▼
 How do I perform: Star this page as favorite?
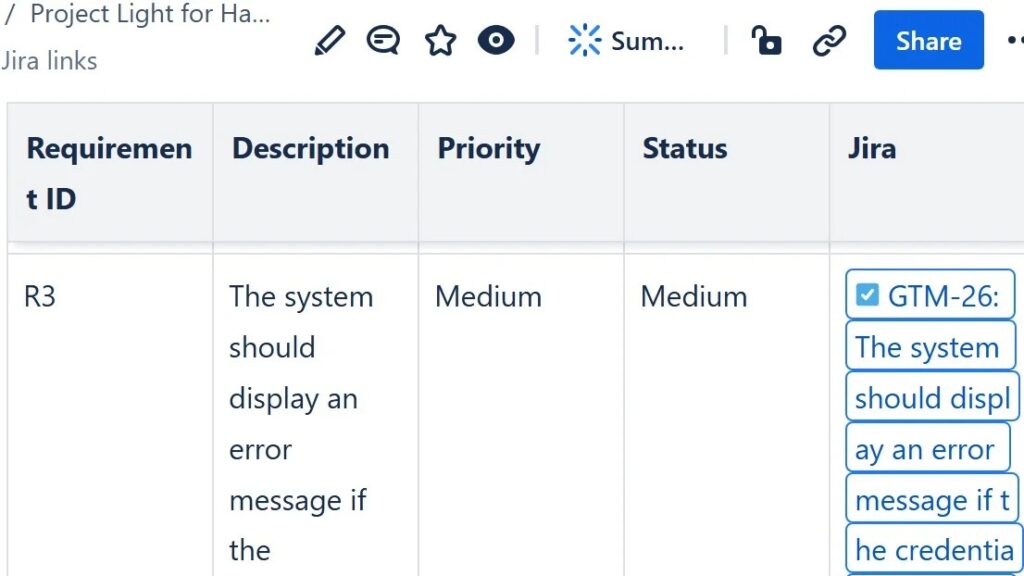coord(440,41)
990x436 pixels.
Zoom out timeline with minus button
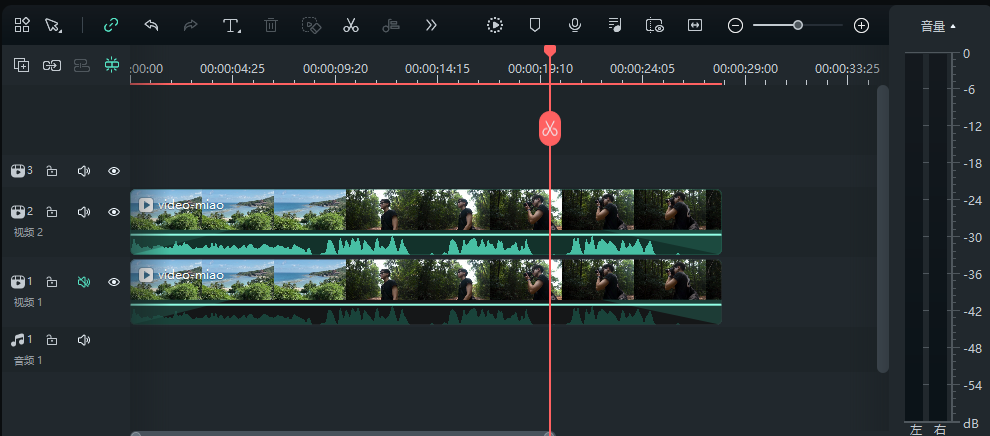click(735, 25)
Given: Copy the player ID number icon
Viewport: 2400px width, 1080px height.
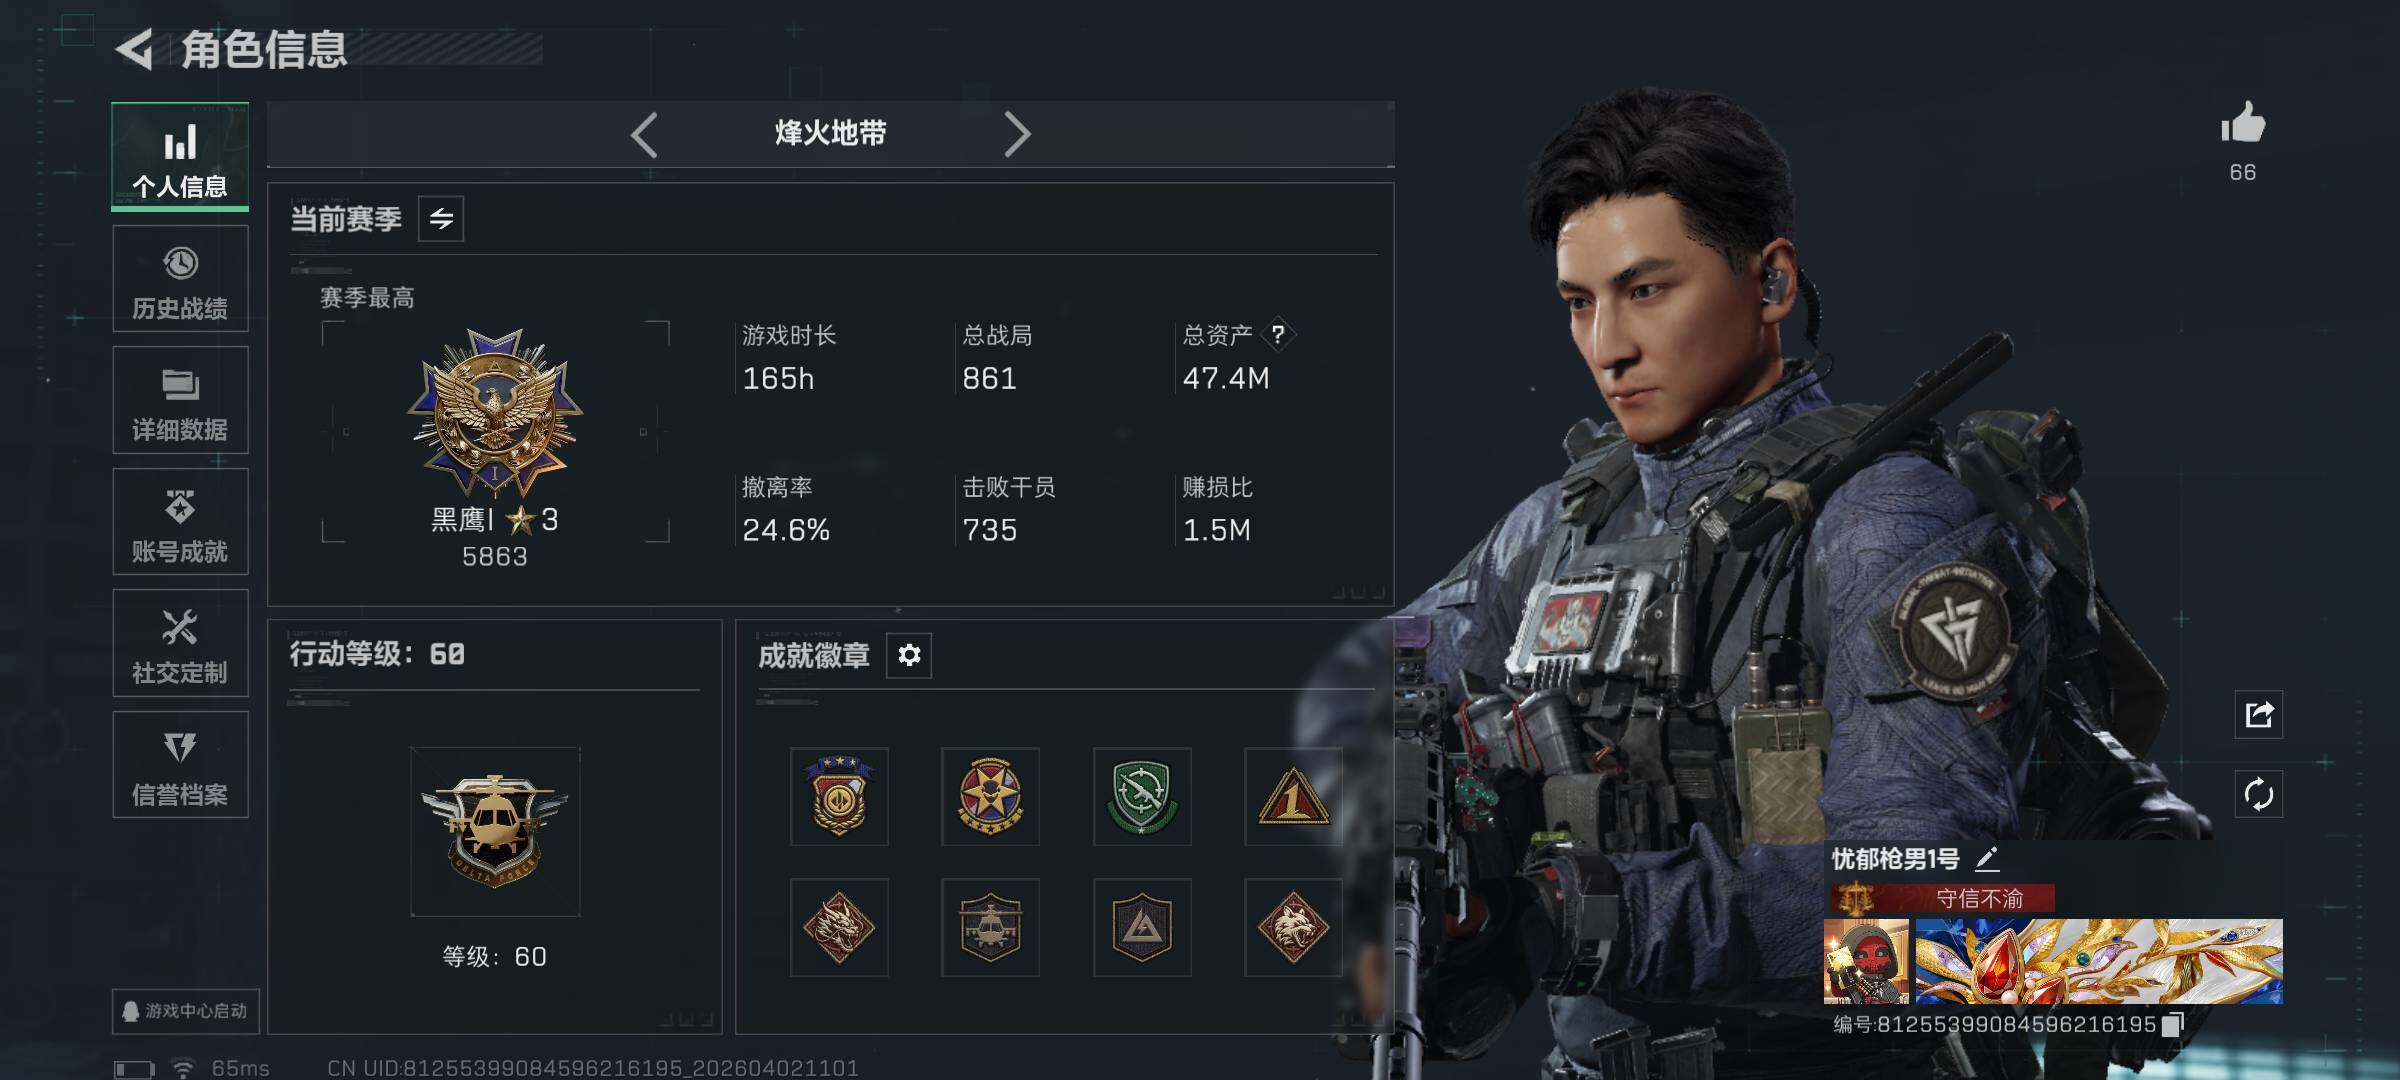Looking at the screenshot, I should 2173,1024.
▲
▼
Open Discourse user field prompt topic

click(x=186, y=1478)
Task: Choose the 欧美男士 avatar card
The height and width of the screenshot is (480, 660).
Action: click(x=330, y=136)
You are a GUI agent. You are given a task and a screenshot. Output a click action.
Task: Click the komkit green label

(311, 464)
▲
▼
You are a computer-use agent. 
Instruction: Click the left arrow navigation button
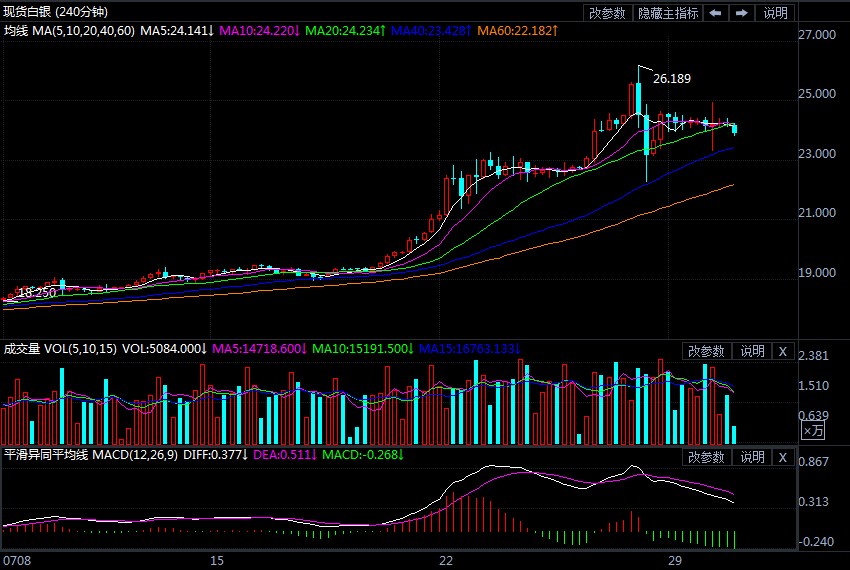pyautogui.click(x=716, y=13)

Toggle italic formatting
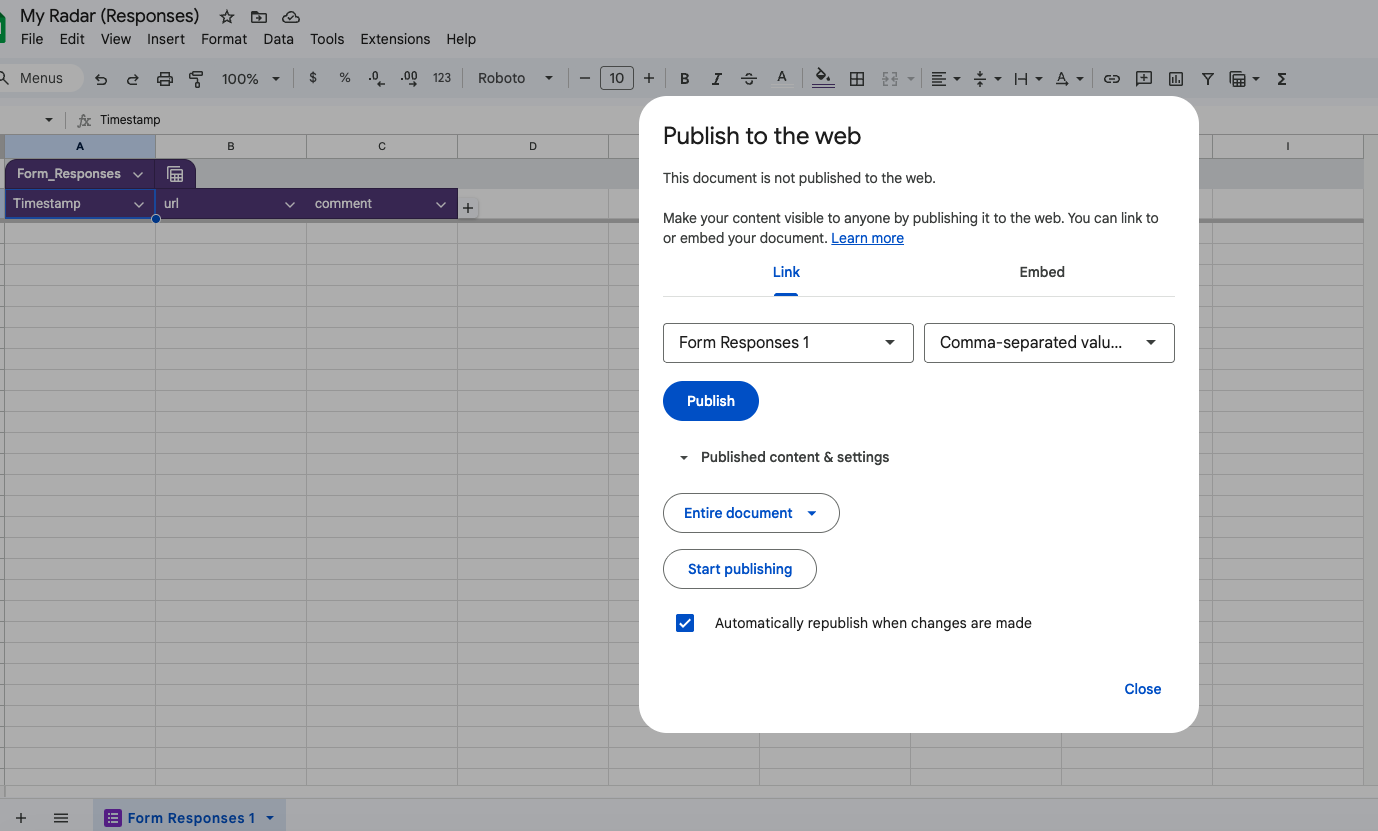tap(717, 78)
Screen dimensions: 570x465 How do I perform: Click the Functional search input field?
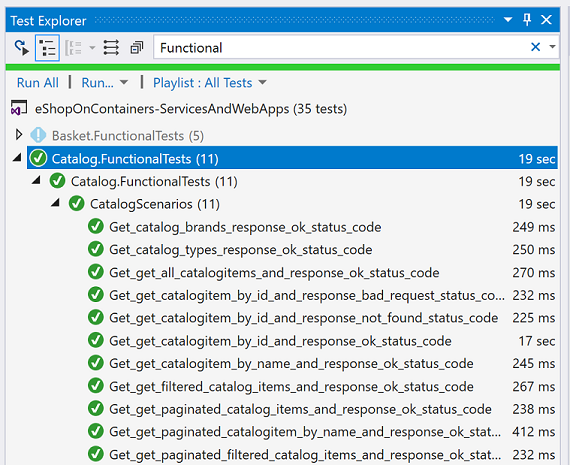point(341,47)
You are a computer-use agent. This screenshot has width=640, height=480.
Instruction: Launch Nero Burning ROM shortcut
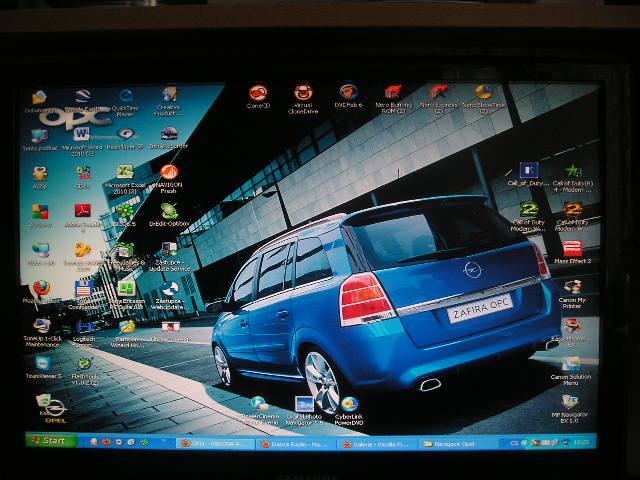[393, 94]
▲
How many lines of the records above contain the string "agent"? Case counts. Reply with the number alone.

3